Day of Solidarity with the Congo

Organización de Solidaridad de los Pueblos de Africa, Asia y América Latina

(OSPAAAL), Alfredo Rostgaard

Offset, 1972

Havana, Cuba

39610


Patrice Émery Lumumba was the first democratically elected prime minister of the Democratic Republic of the Congo after the nation achieved full independence from Belgium in 1960. He was assassinated the following year, upon orders of U.S. President Dwight Eisenhower and carried out by CIA-backed Congolese leaders and Belgian officers. The poster expresses solidarity with the people of Congo, and honors Lumumba, whose face fills the African continent. Lumumba’s anti-capitalist and anti colonial politics made him a symbol and hero for liberation movements throughout Africa.


With Lumumba’s assassination, the new democratic government was overthrown, and foreign corporations had a free hand to exploit the mineral riches of the eastern Congo, especially cobalt and other valuable minerals. Cobalt is the “blood diamond” of the Congo. It is used in every lithium, rechargeable battery produced in the world, and the Democratic Republic of the Congo has 75% of the world’s supply. The current war in the Congo has its roots in this history.


The demand for cobalt has tripled since 2010 due to clean energy technologies, such as electric vehicles, which rely on lithium-ion batteries. This demand has exacerbated the abuse and exploitation of miners. Much of the cobalt comes from artisanal mines where miners work in subhuman, grinding, and degrading conditions, using pickaxes, shovels, and rebar to extract cobalt, earning pennies a day to feed their families.
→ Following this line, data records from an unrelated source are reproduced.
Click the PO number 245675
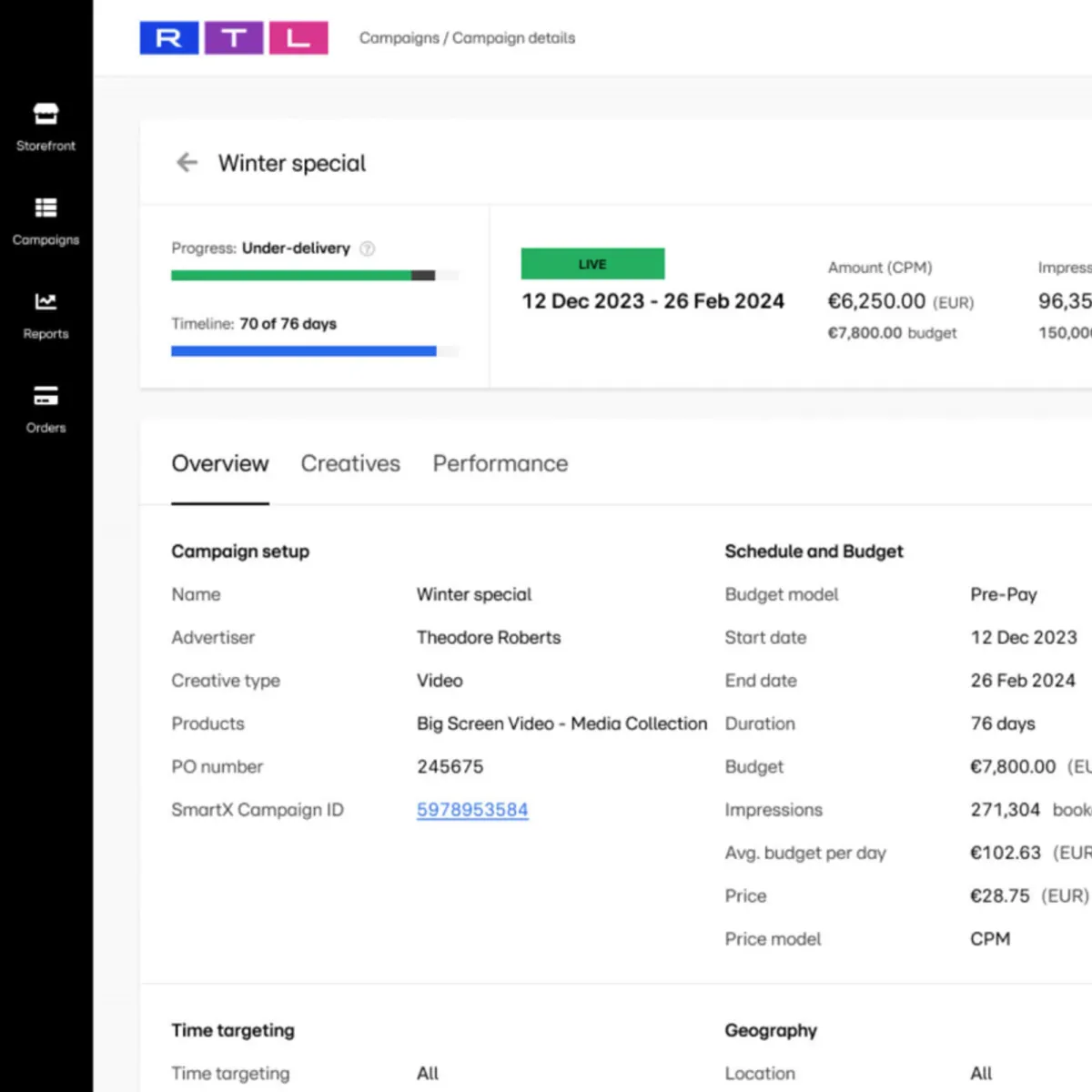 (x=450, y=766)
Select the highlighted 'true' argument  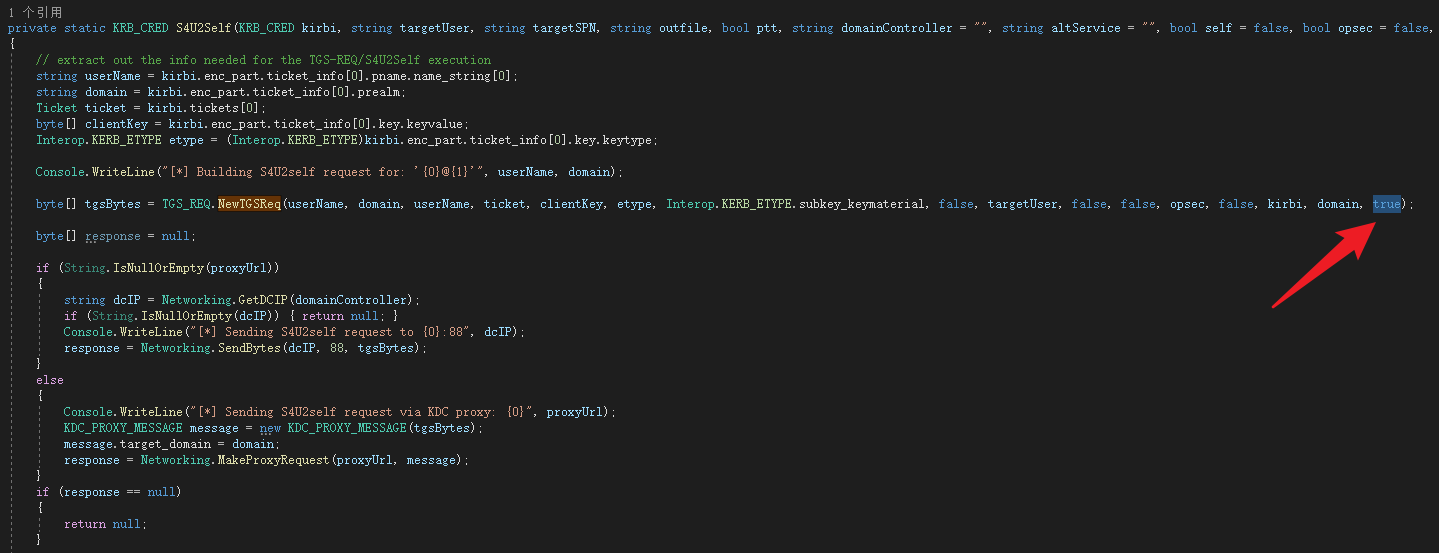coord(1386,204)
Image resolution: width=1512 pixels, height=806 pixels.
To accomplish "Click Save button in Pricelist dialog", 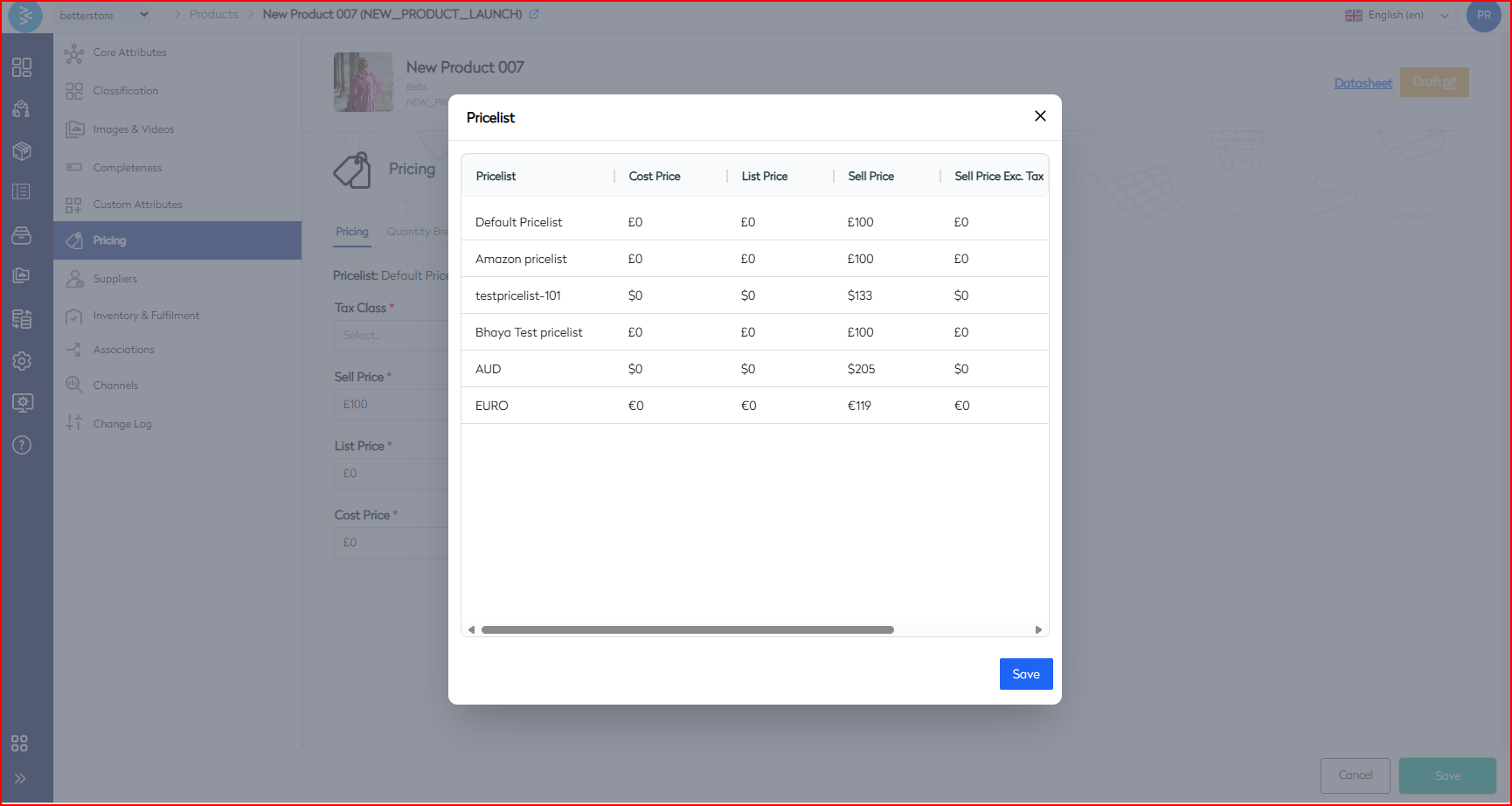I will point(1025,674).
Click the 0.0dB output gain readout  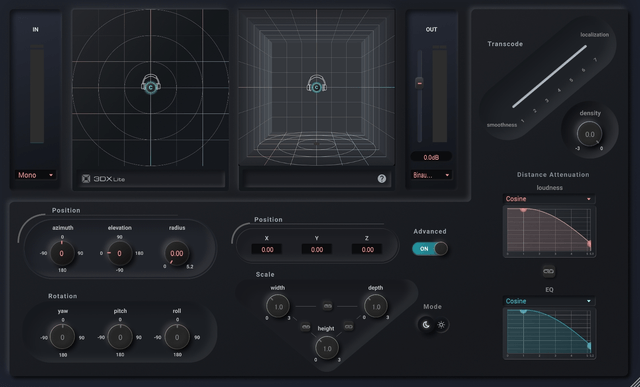tap(431, 157)
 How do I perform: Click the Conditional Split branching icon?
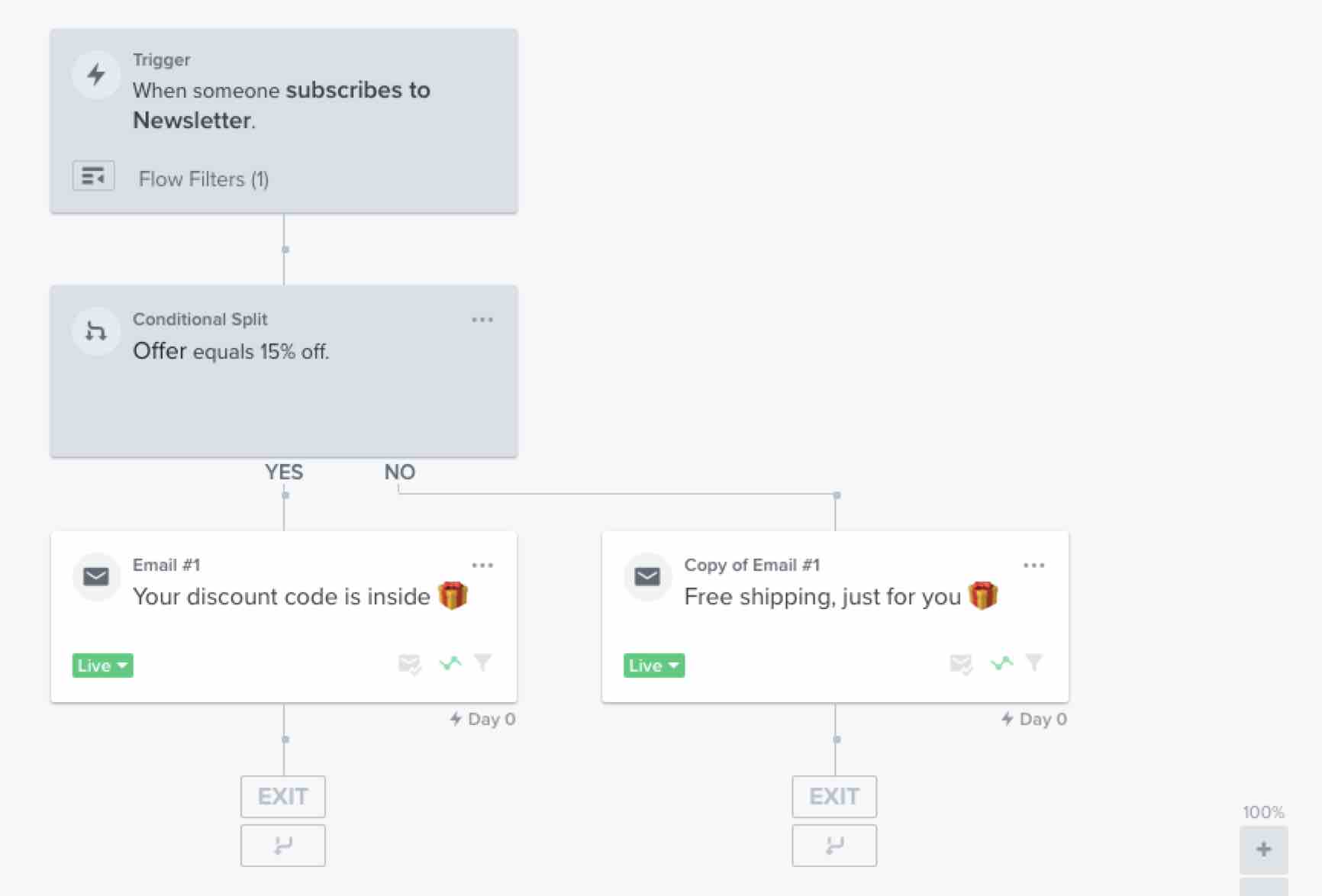(96, 330)
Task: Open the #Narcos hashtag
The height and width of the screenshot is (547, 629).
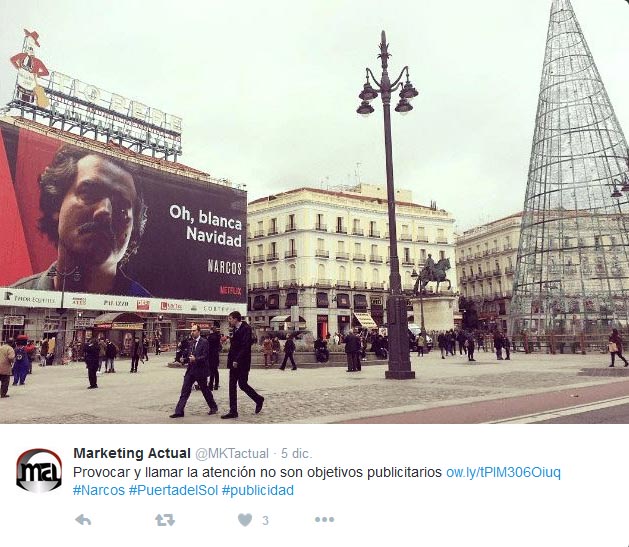Action: pos(99,490)
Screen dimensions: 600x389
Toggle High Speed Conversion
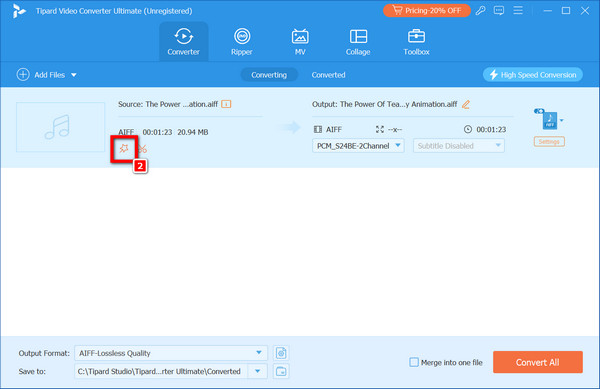click(x=533, y=75)
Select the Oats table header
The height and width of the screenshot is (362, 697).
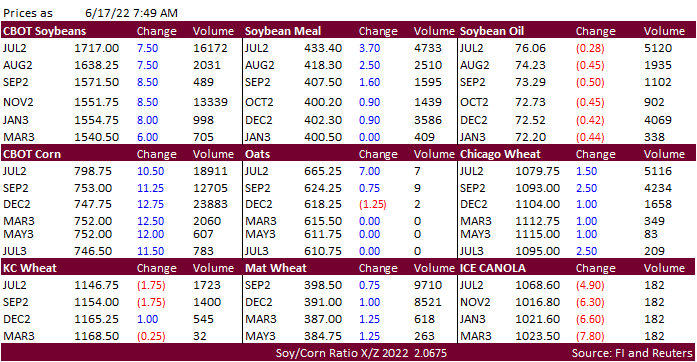pyautogui.click(x=257, y=154)
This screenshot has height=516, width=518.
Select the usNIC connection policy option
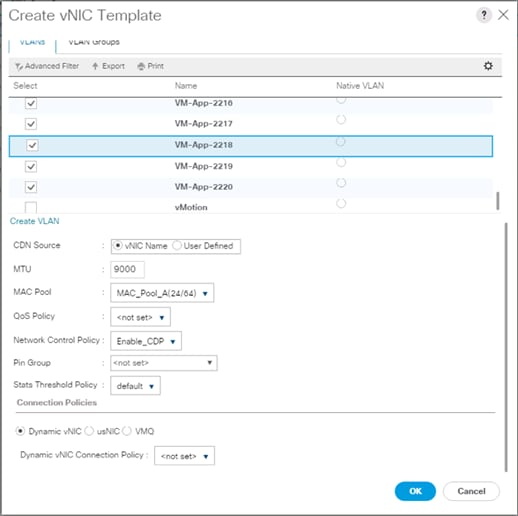[x=89, y=431]
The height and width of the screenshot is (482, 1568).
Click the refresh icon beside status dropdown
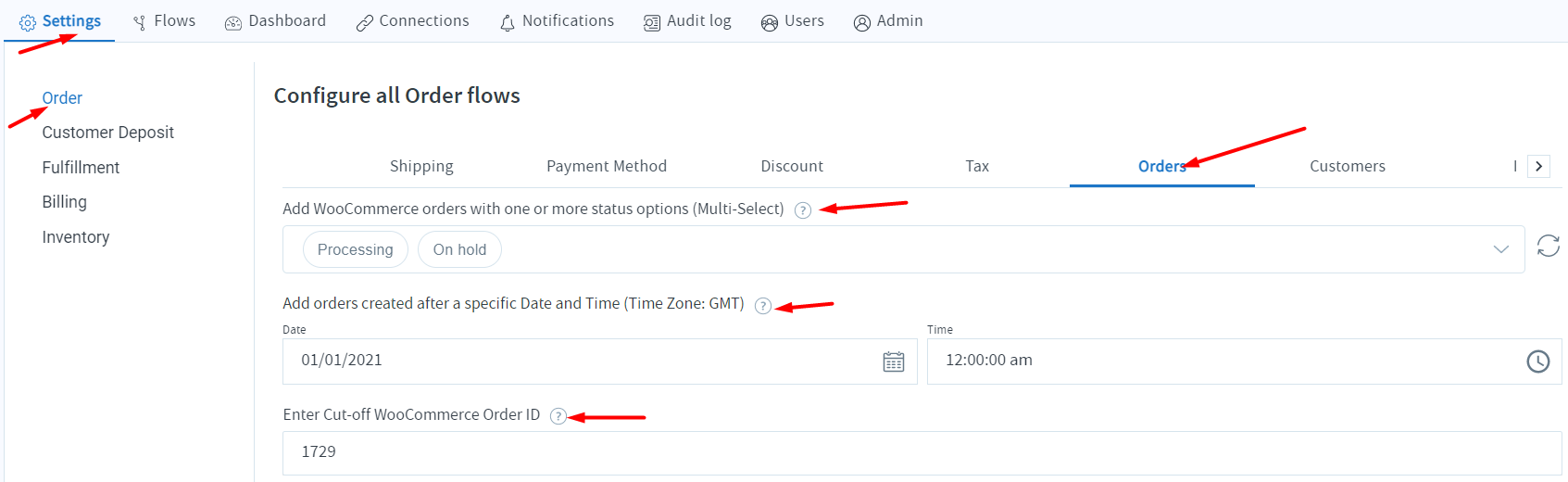point(1548,246)
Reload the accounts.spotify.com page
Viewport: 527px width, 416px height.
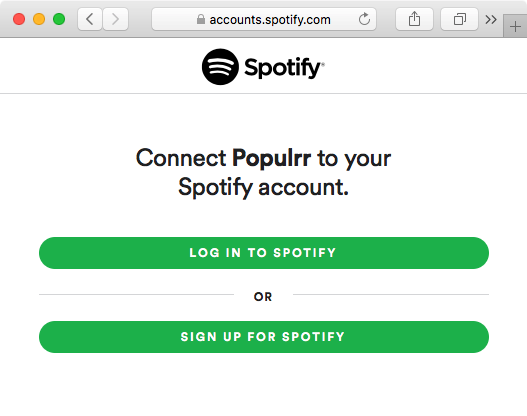tap(364, 19)
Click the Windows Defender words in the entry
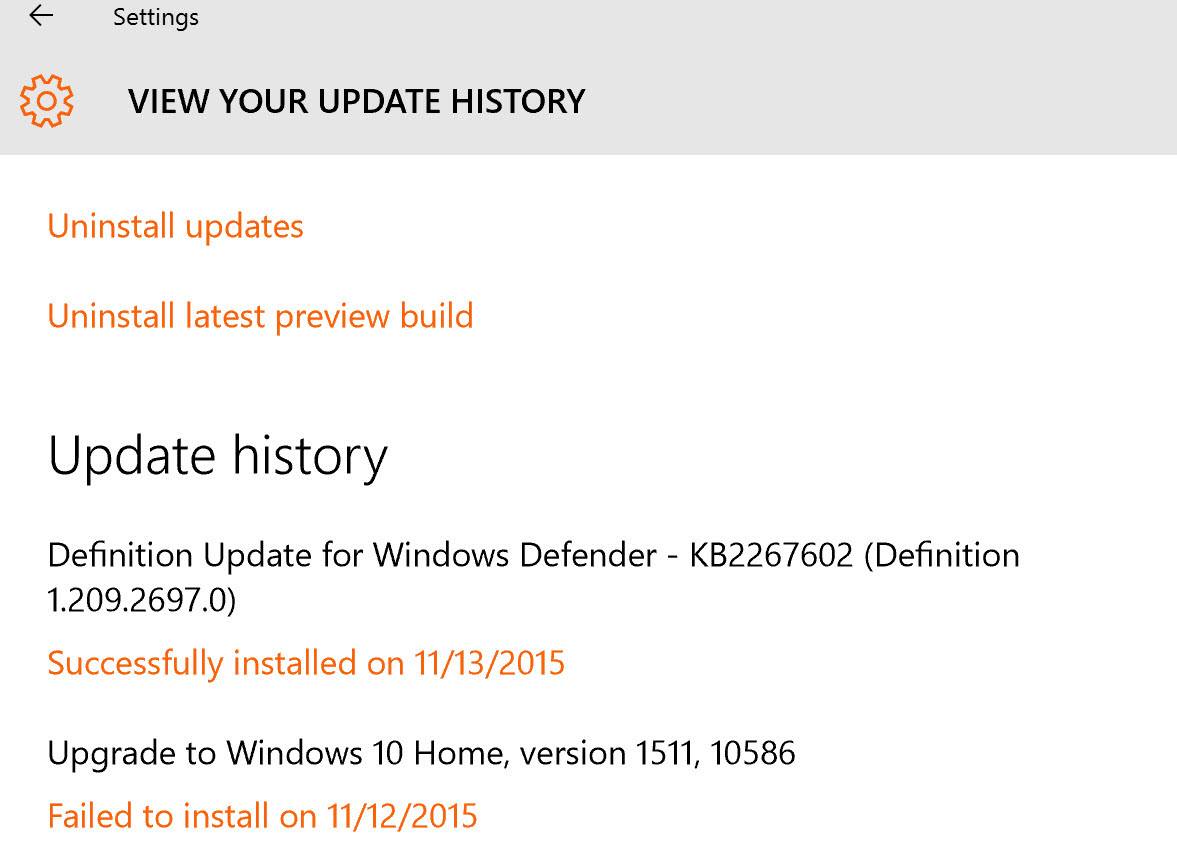This screenshot has height=856, width=1177. [515, 555]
Villages were bulldozed for mining concessions, displacing hundreds of thousands of people, leaving them with no alternative for earning an income. Militias abduct and recruit children to mine cobalt. Many have suffered horrific injuries from digging in open-air pits or carving out unsupported, unventilated tunnels, which collapse and bury people (including children) alive.


Some tech companies claim to have ceased purchasing cobalt from small-scale mining operations to avoid intensifying the mistreatment of the workers. In practice, there is no guarantee that cobalt was humanely and ethically extracted. To change this, the entire cobalt and mining industry must be regulated and standardized to ensure safer conditions.


Despite efforts to change the mining industry, the global demand for cobalt will continue to have adverse environmental effects in the Democratic Republic of Congo and around the world. Cobalt extraction often requires deforestation, pollutes water sources, and generates high levels of carbon dioxide and nitrogen dioxide. While cobalt was once seen as a miracle mineral in combating climate change, its extraction is now a major contributor to global warming and exploits the Congolese people.


We cannot make the transition away from fossil fuels and towards renewable energy sources without addressing the human and environmental costs of mining. There is much work to be done, and we can start by raising awareness, and understanding the past to change the future.